Pressed about the matter earlier this week, Tomblin said, "I'm not a scientist," adding that whether the detection limit is 10 parts per billion or 1 part per billion, the concentration involved "is still miniscule."
Dr. Vikas Kapil, chief medical officer for the CDC's National Center for Environmental Health, said he wasn't familiar with the different sampling methods being used and added a remark similar to Tomblin's.
"There are always these differences between methods," Kapil said. "When you get down to numbers that low, to some extent, I really don't think it's an issue."
The Morgantown-based consulting firm Downstream Strategies has been following the chemical leak closely, and is one of several companies that will perform home water testing, for a fee, to residents concerned about the leak.
Downstream Strategies is doing sampling that goes down to the same 10 parts per billion as the state, and similar to what other firms have reported for private home testing done in the wake of the leak.
Marc Glass of Downstream Strategies said his firm is working with laboratories that use gas-chromatograph and mass-spectrometer technologies to concentrate samples prior to analysis. Glass said he understands that Louisville Water is using a different method, called direct purge and trap.
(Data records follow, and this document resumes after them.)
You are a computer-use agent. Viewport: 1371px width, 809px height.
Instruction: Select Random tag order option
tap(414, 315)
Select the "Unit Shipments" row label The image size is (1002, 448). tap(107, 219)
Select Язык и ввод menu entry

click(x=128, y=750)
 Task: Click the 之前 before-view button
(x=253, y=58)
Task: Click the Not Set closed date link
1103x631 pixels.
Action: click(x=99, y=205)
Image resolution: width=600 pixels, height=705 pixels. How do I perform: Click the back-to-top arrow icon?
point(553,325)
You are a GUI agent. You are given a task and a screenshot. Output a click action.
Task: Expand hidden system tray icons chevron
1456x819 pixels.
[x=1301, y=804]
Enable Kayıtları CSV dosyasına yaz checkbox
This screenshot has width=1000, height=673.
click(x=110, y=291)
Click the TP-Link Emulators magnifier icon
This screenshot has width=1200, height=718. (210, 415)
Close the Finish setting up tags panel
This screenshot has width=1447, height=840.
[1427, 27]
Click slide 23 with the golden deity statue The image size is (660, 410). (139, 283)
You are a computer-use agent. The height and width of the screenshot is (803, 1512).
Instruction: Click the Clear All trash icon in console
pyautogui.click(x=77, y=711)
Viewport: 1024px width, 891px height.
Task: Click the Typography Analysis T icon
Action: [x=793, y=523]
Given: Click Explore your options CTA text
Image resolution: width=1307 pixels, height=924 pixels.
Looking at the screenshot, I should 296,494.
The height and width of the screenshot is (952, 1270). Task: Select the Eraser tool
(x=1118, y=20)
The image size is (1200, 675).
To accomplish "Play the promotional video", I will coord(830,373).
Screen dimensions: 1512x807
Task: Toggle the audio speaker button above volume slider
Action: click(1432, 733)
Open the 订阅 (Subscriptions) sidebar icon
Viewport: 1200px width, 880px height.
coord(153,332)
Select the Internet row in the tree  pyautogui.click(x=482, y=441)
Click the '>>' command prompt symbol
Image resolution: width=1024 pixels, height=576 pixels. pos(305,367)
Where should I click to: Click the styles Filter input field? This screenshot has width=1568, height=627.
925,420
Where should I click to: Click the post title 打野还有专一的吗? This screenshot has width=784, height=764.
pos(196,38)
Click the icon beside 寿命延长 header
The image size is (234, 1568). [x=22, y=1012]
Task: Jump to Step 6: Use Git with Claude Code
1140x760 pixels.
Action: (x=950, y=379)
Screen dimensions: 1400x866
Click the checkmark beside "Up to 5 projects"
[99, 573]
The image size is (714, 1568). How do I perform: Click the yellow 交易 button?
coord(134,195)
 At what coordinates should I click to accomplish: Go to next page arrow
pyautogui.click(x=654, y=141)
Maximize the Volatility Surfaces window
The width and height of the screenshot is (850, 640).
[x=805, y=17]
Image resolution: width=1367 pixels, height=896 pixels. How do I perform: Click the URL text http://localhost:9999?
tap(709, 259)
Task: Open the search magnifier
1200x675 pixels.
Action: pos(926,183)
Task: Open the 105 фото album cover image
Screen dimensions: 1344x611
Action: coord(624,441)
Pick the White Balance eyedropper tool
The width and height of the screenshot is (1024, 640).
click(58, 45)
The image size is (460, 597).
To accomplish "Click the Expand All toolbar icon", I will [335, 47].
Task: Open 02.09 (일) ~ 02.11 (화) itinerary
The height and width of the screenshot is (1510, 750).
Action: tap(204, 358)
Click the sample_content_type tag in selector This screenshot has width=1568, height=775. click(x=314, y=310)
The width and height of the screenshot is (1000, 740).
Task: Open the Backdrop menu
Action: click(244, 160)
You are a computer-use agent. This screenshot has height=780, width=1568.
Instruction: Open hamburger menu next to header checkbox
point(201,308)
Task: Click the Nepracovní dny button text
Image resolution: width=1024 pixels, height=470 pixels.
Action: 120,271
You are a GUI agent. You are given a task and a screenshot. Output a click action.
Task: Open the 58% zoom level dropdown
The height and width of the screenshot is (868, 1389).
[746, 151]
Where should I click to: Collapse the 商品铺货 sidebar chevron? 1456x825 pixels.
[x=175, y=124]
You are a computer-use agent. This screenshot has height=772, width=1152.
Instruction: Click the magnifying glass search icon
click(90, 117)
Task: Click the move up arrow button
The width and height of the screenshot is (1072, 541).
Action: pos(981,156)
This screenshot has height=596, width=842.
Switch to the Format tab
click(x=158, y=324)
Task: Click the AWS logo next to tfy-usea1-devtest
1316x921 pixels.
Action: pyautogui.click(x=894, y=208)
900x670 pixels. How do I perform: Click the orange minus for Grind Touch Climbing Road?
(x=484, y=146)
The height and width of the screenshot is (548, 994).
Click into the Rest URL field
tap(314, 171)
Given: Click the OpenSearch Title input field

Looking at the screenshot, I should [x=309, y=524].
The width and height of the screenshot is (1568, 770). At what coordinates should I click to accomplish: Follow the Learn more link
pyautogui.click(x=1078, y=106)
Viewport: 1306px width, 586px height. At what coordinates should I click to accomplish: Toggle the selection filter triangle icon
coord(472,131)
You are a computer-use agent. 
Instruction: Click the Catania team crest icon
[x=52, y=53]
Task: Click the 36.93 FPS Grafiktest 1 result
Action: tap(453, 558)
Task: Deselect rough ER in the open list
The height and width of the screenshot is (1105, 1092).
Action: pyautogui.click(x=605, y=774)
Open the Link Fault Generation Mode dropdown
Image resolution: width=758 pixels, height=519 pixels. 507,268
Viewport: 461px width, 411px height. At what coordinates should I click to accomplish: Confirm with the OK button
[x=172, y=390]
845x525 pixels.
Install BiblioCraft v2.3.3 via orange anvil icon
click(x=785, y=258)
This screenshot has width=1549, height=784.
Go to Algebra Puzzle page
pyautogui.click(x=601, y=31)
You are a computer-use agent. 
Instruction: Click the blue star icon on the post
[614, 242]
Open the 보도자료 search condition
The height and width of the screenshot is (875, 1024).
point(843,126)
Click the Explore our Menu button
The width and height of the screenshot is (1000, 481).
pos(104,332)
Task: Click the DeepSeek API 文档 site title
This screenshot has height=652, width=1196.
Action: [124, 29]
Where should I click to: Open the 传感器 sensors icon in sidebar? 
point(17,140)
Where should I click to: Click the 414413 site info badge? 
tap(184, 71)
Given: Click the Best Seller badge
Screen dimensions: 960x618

Both methods use U.S. Environmental Protection Agency-approved protocols, Glass said, but chemists performing such analysis "have differing opinions" about which procedures are more accurate for MCHM.
Ben Gilmer, a project manager with Downstream Strategies, said the limited information about state sampling that's been released has made it hard to analyze the results and draw many firm conclusions.
For example, Gilmer said, complete information about the locations of sampling and timing of sampling related to "flushing" the system have not been made available. And, many samples appear to have been taken only at publicly available locations, such as fire hydrants, which might not necessarily represent the same water quality as that coming from a kitchen sink. It's also not clear if tests are being done only for Crude MCHM or also for any of that chemical's ingredients.
"We are really trusting the water company and the National Guard at this point," Gilmer said. "Until we receive more detailed descriptions of their sampling approach, and until we are able to map all existing test results to specific locations, and compare those tests with the region's water infrastructure and water-use advisory zones, it will remain difficult for outside experts to judge how well chemicals are being pushed out of the system."
Sen. Jay Rockefeller, D-W.Va., has asked West Virginia American Water to provide more detail about its test results.
"Many West Virginians are asking for maximum transparency throughout this process and would like to have details about sampling, testing and chemical levels in a timely manner," Rockefeller wrote in a letter to the company. "Please publicly post to your company's website, in real time, the sampling times, coordinates where samples are being taken, test results in [parts per billion], and the substance for which you are testing."